The family behind the fight
Generations of the Cordalis family have fought to protect the Klamath River. Her great-grandmother Geneva Matz continued to fish despite California’s restrictions on indigenous fishing rights. Her great-uncle, Ray Mattz, challenged the restrictions in court and won a landmark U.S. Supreme Court case in 1973 that reaffirmed the Yurok’s right to fish on their ancestral lands. From that foundation, Cordalis became the Yurok Tribe’s general counsel and one of the leading voices in negotiations to remove the dam, working with tribal leaders, conservation groups, government agencies and dam owners to secure the river’s future.
The world’s largest dam removal project
After more than two decades of negotiations, legal action and environmental advocacy, the U.S. Federal Energy Regulatory Commission approved the removal of four hydropower dams in 2022. Removal work soon began, and by October 2024, the last dam had been removed, completing the largest dam removal and river restoration project ever undertaken. This unprecedented effort requires collaboration among tribal nations, federal and state agencies, conservation groups, engineers and the utility companies that own the dams, making it one of the most important river restoration projects in modern history.

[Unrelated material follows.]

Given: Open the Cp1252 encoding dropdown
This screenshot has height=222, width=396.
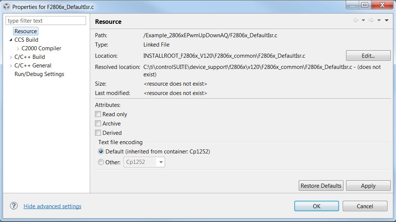Looking at the screenshot, I should click(x=144, y=162).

Salmon return after more than 100 years
Almost immediately after the dam collapsed, the river began to show signs of recovery. In 2024, Chinook salmon migrated upstream for the first time in more than a century, beyond their former dam sites and reclaiming spawning habitat that had been inaccessible for generations. Scientists are continuing to monitor fish populations, water quality and ecosystem recovery, while large-scale habitat restoration projects in the Klamath Basin are expected to continue through 2028. Researchers hope the river’s revitalization will enhance biodiversity, improve water quality and make native fish populations more resilient to future climate challenges.

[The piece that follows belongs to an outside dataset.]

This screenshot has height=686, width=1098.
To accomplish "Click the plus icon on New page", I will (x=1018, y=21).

River Restoration Blueprint
The restoration of the Klamath River has become a landmark example of what long-term environmental collaboration can accomplish. It shows how Indigenous leadership, scientific research, legal advocacy and government collaboration can reverse decades of ecological damage. While rivers around the world continue to face pressures from dams, pollution and climate change, the Klamath River’s restoration offers a rare success story. Over generations, the Yurok people transformed a river once defined by ecological decline into a powerful example of recovery and resilience.